Task brief: Below are the entries to retype; reproduce each one exactly.

Recorded data:
* * * * * * *

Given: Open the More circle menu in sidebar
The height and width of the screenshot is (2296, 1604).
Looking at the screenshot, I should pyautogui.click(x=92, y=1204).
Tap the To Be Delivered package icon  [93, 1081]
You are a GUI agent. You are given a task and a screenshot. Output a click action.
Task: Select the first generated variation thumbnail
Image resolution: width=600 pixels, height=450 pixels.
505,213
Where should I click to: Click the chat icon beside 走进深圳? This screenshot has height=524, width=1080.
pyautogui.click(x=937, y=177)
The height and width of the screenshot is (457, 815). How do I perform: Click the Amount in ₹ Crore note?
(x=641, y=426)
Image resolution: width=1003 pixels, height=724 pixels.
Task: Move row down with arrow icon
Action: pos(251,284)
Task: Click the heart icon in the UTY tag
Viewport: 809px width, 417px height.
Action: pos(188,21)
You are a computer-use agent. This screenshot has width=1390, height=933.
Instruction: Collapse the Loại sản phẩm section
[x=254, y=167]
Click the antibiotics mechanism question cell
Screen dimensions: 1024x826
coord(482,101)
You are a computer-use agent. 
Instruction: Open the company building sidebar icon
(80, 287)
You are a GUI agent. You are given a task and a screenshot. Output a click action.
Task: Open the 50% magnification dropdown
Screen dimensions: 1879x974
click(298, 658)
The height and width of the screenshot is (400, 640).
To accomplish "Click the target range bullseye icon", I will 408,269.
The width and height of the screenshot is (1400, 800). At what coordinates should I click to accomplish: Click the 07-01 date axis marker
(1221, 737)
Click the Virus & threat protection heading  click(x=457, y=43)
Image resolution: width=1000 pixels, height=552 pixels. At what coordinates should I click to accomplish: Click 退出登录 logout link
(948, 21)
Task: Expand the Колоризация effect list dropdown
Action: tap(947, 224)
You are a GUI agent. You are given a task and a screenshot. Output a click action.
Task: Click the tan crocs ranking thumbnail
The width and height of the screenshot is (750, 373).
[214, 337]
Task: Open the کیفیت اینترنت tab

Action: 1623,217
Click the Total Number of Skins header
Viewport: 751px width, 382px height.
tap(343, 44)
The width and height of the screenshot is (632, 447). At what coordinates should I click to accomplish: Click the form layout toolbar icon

* * * * * * *

Response area:
Given: Open the More circle menu in sidebar
The height and width of the screenshot is (2296, 1604).
Looking at the screenshot, I should pyautogui.click(x=92, y=1204).
Tap the To Be Delivered package icon  [93, 1081]
You are a GUI agent. You are given a task and a screenshot. Output a click action.
Task: Select the first generated variation thumbnail
Image resolution: width=600 pixels, height=450 pixels.
505,213
Where should I click to: Click the chat icon beside 走进深圳? This screenshot has height=524, width=1080.
pyautogui.click(x=937, y=177)
The height and width of the screenshot is (457, 815). How do I perform: Click the Amount in ₹ Crore note?
(x=641, y=426)
Image resolution: width=1003 pixels, height=724 pixels.
Task: Move row down with arrow icon
Action: pos(251,284)
Task: Click the heart icon in the UTY tag
Viewport: 809px width, 417px height.
Action: pos(188,21)
You are a computer-use agent. This screenshot has width=1390, height=933.
Instruction: Collapse the Loại sản phẩm section
[x=254, y=167]
Click the antibiotics mechanism question cell
Screen dimensions: 1024x826
coord(482,101)
You are a computer-use agent. 
Instruction: Open the company building sidebar icon
(80, 287)
You are a GUI agent. You are given a task and a screenshot. Output a click action.
Task: Open the 50% magnification dropdown
Screen dimensions: 1879x974
click(298, 658)
The height and width of the screenshot is (400, 640).
To accomplish "Click the target range bullseye icon", I will 408,269.
The width and height of the screenshot is (1400, 800). At what coordinates should I click to accomplish: Click the 07-01 date axis marker
(1221, 737)
Click the Virus & threat protection heading  click(x=457, y=43)
Image resolution: width=1000 pixels, height=552 pixels. At what coordinates should I click to accomplish: Click 退出登录 logout link
(948, 21)
Task: Expand the Колоризация effect list dropdown
Action: tap(947, 224)
You are a GUI agent. You are given a task and a screenshot. Output a click action.
Task: Click the tan crocs ranking thumbnail
The width and height of the screenshot is (750, 373).
[214, 337]
Task: Open the کیفیت اینترنت tab

Action: 1623,217
Click the Total Number of Skins header
Viewport: 751px width, 382px height.
tap(343, 44)
The width and height of the screenshot is (632, 447). At what coordinates should I click to accomplish: Click the form layout toolbar icon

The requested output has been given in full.